新型细胞穿膜肽P2穿膜特性的生物信息学分析及介导HaloTag蛋白胞内递送定位的实验研究

作     者：郭向丽 

作者单位：三峡大学 

学位级别：硕士

导师姓名：王琥;柳长柏

授予年度：2021年

学科分类：0831[工学-生物医学工程（可授工学、理学、医学学位）] 0710[理学-生物学] 0711[理学-系统科学] 07[理学] 08[工学] 071009[理学-细胞生物学] 09[农学] 0901[农学-作物学] 090102[农学-作物遗传育种] 

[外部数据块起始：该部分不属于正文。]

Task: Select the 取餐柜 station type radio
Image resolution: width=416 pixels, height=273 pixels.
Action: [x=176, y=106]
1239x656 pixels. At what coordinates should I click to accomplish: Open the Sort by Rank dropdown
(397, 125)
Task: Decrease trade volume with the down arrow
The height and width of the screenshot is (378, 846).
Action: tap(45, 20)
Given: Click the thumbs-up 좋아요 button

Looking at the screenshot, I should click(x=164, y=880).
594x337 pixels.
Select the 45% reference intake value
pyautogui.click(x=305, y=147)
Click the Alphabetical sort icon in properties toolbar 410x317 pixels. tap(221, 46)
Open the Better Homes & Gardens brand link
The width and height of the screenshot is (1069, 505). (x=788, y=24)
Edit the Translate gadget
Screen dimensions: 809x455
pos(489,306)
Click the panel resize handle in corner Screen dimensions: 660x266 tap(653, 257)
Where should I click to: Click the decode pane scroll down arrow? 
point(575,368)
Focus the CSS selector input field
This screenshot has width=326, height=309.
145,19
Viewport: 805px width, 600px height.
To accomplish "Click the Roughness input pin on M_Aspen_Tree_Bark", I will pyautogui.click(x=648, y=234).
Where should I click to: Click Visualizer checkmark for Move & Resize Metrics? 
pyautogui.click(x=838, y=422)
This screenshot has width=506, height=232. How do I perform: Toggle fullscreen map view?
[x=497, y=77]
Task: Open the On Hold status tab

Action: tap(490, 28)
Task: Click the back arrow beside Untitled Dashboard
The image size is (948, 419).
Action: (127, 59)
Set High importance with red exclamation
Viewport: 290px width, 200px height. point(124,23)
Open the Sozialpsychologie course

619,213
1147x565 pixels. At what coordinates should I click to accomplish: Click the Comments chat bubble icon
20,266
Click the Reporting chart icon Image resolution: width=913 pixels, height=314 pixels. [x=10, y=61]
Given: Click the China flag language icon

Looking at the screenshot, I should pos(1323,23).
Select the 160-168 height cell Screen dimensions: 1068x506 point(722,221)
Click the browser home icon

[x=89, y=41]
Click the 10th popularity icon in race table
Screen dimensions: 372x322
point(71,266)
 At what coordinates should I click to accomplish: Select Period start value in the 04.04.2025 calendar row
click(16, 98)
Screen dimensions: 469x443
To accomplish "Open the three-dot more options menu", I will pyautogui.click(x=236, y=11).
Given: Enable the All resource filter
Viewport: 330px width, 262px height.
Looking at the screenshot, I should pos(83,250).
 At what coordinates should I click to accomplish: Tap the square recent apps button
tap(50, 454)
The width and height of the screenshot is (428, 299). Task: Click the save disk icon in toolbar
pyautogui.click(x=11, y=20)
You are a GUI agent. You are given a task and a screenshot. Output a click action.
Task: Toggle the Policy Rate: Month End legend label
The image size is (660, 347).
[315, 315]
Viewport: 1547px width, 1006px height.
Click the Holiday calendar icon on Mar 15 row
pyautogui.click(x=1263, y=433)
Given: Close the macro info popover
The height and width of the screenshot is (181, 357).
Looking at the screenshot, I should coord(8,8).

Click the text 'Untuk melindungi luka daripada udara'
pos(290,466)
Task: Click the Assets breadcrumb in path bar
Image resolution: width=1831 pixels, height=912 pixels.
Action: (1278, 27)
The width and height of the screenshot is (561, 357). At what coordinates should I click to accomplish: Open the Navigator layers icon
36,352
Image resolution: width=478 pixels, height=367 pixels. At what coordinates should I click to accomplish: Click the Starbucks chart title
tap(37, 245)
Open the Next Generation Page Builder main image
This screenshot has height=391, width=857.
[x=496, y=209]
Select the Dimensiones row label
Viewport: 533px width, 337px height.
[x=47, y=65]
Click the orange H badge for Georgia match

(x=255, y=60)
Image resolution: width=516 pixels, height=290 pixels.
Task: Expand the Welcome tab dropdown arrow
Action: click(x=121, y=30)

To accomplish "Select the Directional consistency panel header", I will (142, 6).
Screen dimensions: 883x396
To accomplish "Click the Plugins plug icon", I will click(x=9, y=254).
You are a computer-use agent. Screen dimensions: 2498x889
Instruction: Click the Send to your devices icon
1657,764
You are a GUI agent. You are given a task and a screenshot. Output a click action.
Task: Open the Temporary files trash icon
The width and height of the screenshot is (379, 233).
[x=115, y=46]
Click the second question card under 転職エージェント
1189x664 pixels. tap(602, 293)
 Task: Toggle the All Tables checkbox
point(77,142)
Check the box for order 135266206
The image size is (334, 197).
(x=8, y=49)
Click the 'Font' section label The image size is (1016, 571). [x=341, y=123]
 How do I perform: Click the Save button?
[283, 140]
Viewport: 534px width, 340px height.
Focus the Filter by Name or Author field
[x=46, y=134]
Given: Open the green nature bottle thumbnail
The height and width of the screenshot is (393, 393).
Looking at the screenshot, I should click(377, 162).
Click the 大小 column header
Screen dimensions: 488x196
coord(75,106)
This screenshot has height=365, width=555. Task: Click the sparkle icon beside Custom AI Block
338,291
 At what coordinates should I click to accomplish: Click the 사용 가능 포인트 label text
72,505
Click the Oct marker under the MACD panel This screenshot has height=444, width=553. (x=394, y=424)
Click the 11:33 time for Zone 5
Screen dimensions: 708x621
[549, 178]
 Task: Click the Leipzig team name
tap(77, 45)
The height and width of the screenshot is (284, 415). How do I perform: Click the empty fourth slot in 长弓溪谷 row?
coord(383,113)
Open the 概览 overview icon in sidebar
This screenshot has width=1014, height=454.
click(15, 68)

主      题：细胞穿膜肽 P2 蛋白递送 HaloTag 

摘      要：研究背景:细胞穿膜肽(Cell Penetrateing Peptide,CPP)是一类能够携带蛋白及其他生物大分子入胞的非病毒基因载体。目的:本实验旨在研究新型细胞穿膜肽P2穿膜效率及其作为载体介导自标记标签蛋白—HaloTag蛋白入胞效率和递送定位,为更深一步应用P2这一新型细胞穿膜肽作为生物大分子运输载体在胞内的递送定位提供理论支持。方法:(1)通过生物信息学方法及结合已报道的CPPs结构特征,设计并合成出带有荧光素标签的P2-FITC、NCO-FITC等短肽,预测和检测其理化性质、结构特征和穿膜活性等。(2)将P2、NCO与细胞体外一起孵育,荧光显微镜定性观察胞内的绿色荧光分布,以及结合荧光酶标仪、全波长酶标仪量化胞内的荧光强度,分析在时间、浓度以及不同细胞系或同其他CPPs比较等条件下P2进入细胞的荧光量变化。(3)在温度梯度及不同抑制剂孵育条件下,分别定性和定量检测P2穿膜效率受到的影响,并结合生物信息学预测肽与膜之间相互作用进一步初步判断和分析P2可能的穿膜机制。(4)通过MTT实验检测P2对细胞增殖的影响,溶血实验、乳酸脱氢酶(LDH)释放实验分析P2对细胞的磷脂双层膜完整性的影响等进一步检测P2对细胞是否具有毒性影响。(5)构建原核表达质粒p ET15b-HaloTag-P2、p ET15b-HaloTag-Dot1l、p ET15b-HaloTag并诱导表达和纯化出融合蛋白HaloTag-P2、HaloTag-Dot1l、HaloTag,分别与细胞孵育后加入HaloTag配基—TMR继续孵育后固定,单独的TMR作空白对照,通过Bio Tek成像系统定性观察融合蛋白HaloTag-P2、HaloTag-Dot1l、HaloTag在胞内递送的示踪定位,用Image J软件定量分析融合蛋白在胞内的递送效率及阳性细胞所占细胞数量比。结果:(1)应用生物信息学方法对P2理化性质、结构及穿膜效率进行了较为准确的预测。(2)低浓度至高浓度的P2均穿透细胞膜,荧光强度与浓度呈正相关;P2穿膜效率在短时间内,荧光量随着时间延长累积增多;P2的穿膜作用没有细胞选择特异性,5%DMSO可以明显提高P2的穿膜效率。(3)低温对P2的穿膜效率略有影响;血清、肝素、EIPA、Chlorpromazine的存在可以抑制P2的穿膜效率,内吞抑制剂Na N、NHCl、MβCD、wortmannin、高渗蔗糖对P2的穿膜效率的抑制不显著。(4)P2的穿膜作用对细胞无明显毒性影响。(5)P2可以介导蛋白大分子物质如HaloTag蛋白递送入胞并主要分布于细胞核。结论:(1)P2是具有较高穿膜效率的新一类细胞穿膜肽;(2)P2的穿膜机制可能是通过内吞途径;(3)P2没有明显的细胞毒性;(4)P2能够介导HaloTag蛋白胞内递送;(5)HaloTag-P2作为新型探针主要定位于胞核,少量定位在胞浆。